◆ To do ◆
All records below must be reproduced exactly, although any pictures they contain are to be omitted.

◆ Data for processing ◆
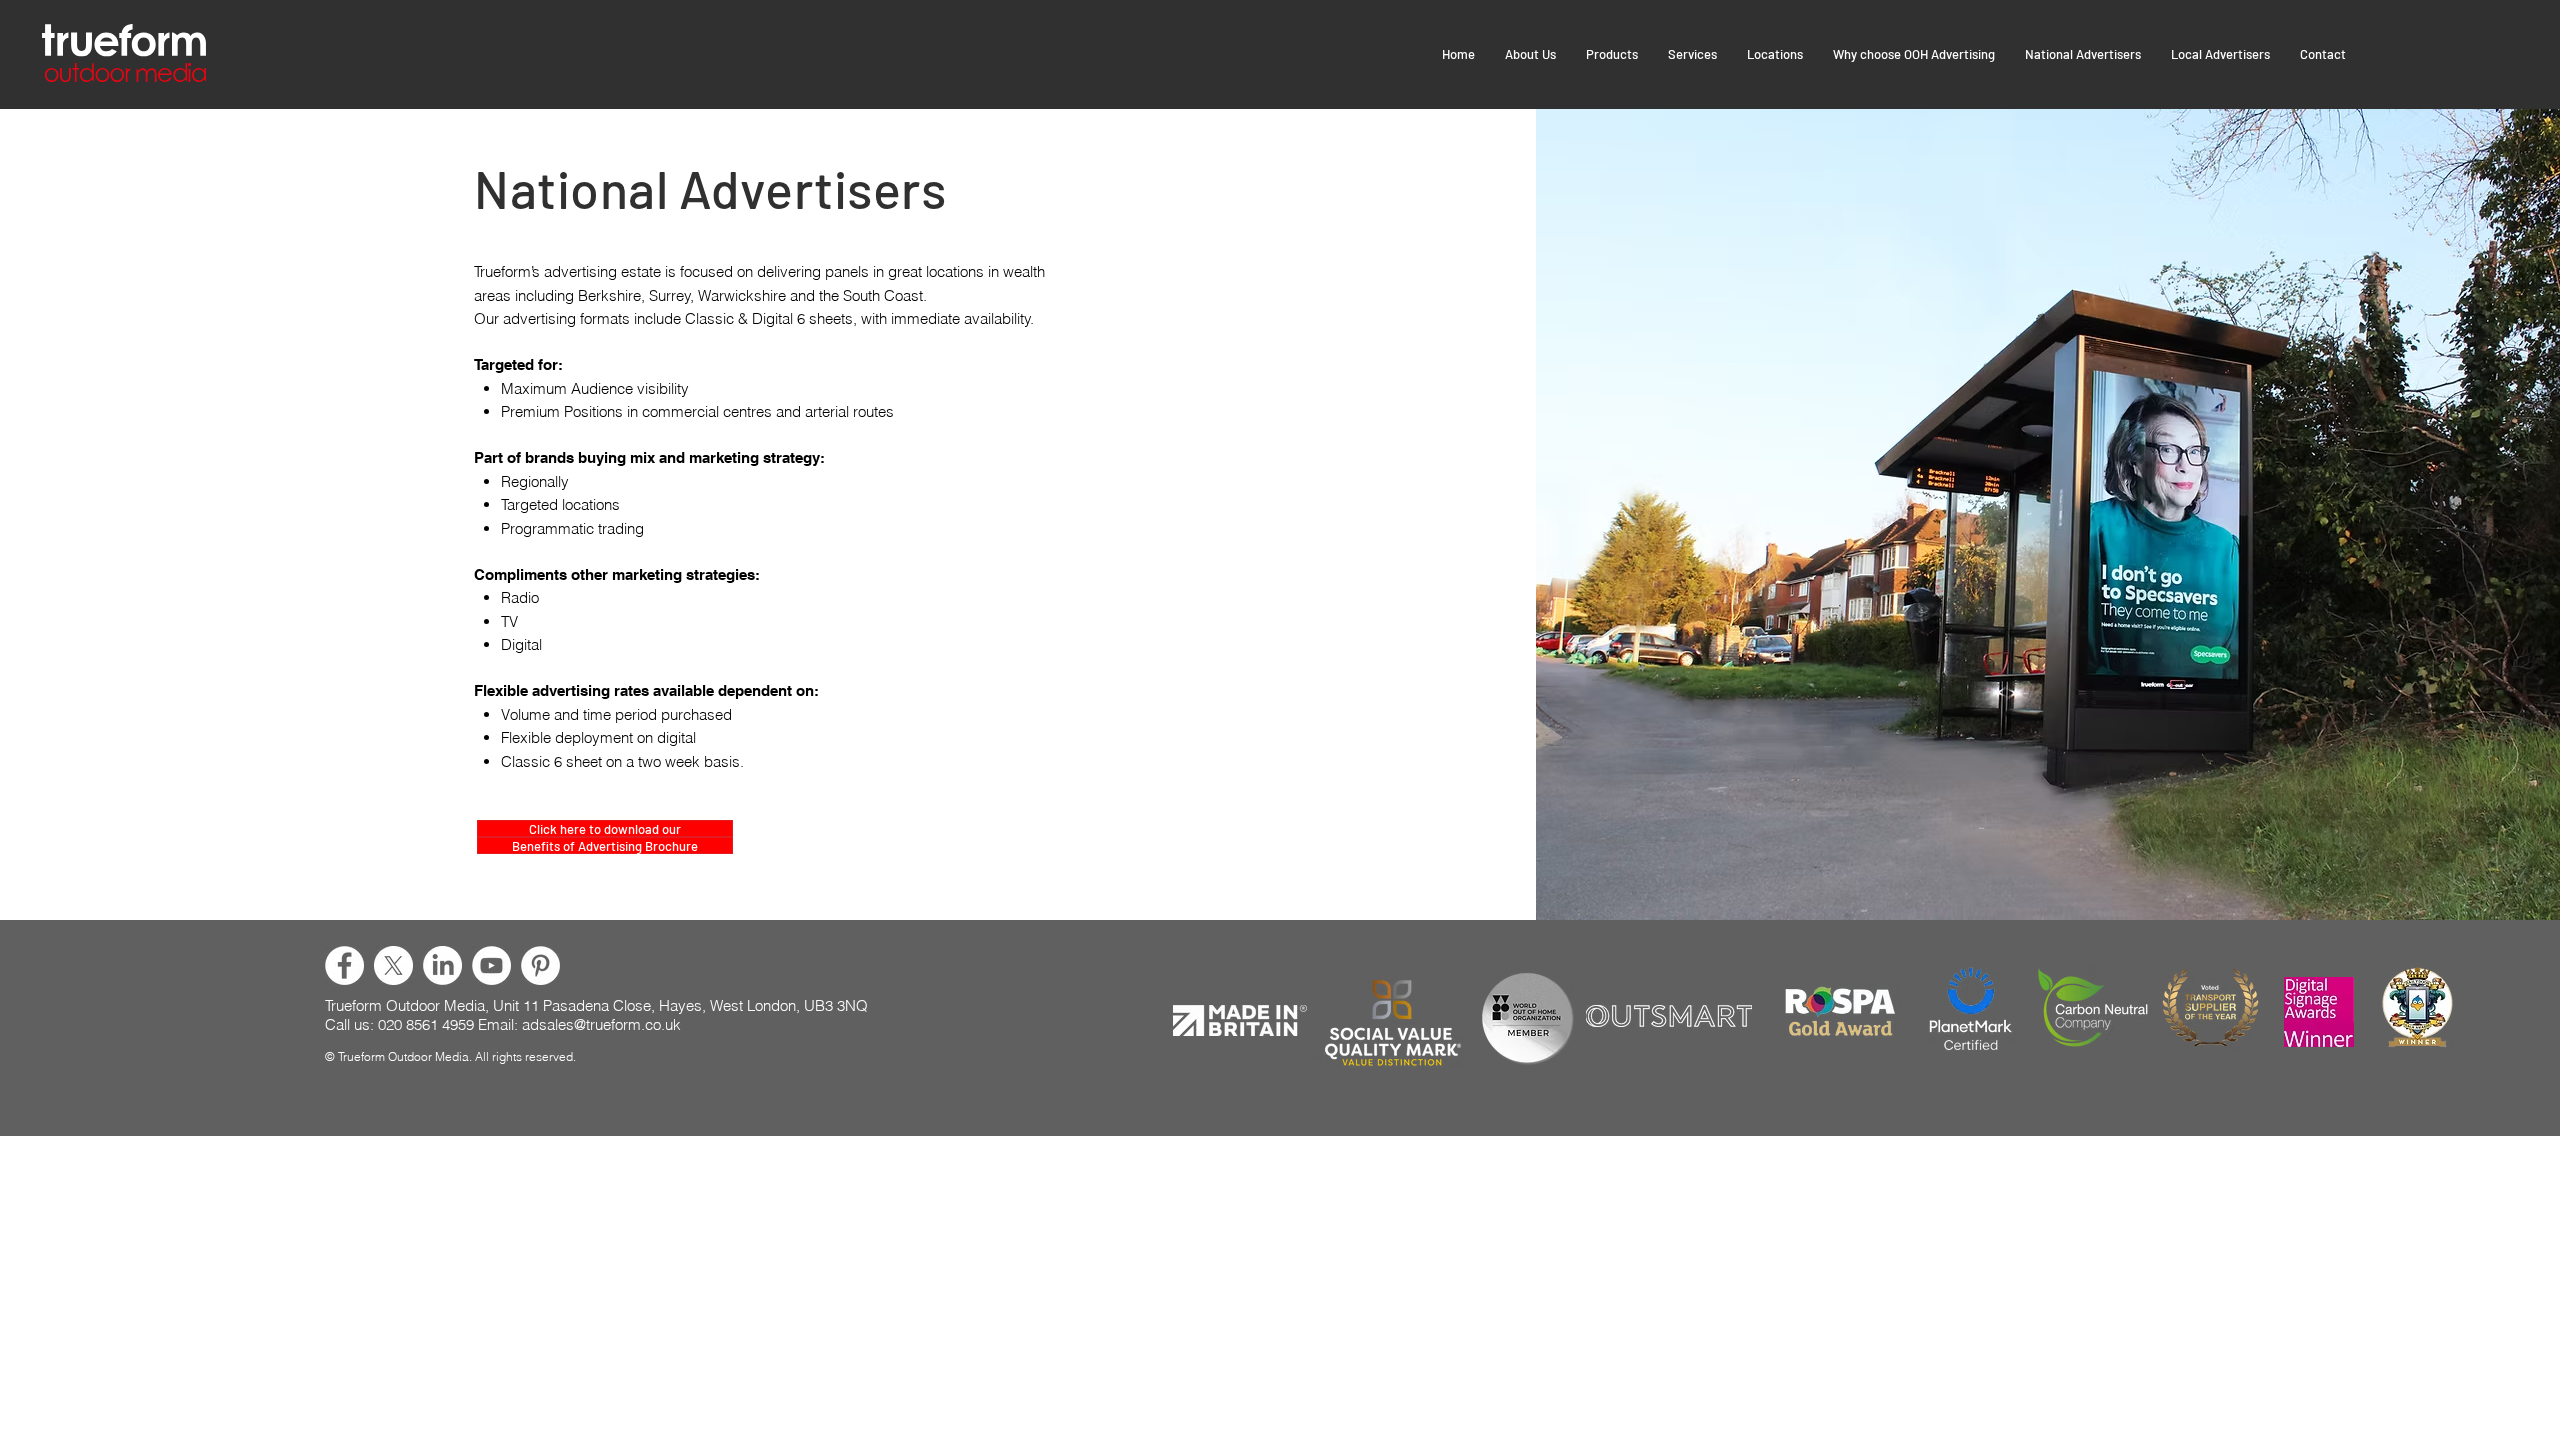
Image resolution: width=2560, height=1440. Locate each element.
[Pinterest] (540, 965)
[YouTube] (491, 965)
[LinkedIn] (442, 965)
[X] (393, 965)
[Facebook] (344, 965)
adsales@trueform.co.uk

◆ Result of this exercise ◆
Image resolution: width=2560, height=1440. Locate each element.
[Pinterest] (540, 965)
[YouTube] (491, 965)
[LinkedIn] (442, 965)
[X] (393, 965)
[Facebook] (344, 965)
adsales@trueform.co.uk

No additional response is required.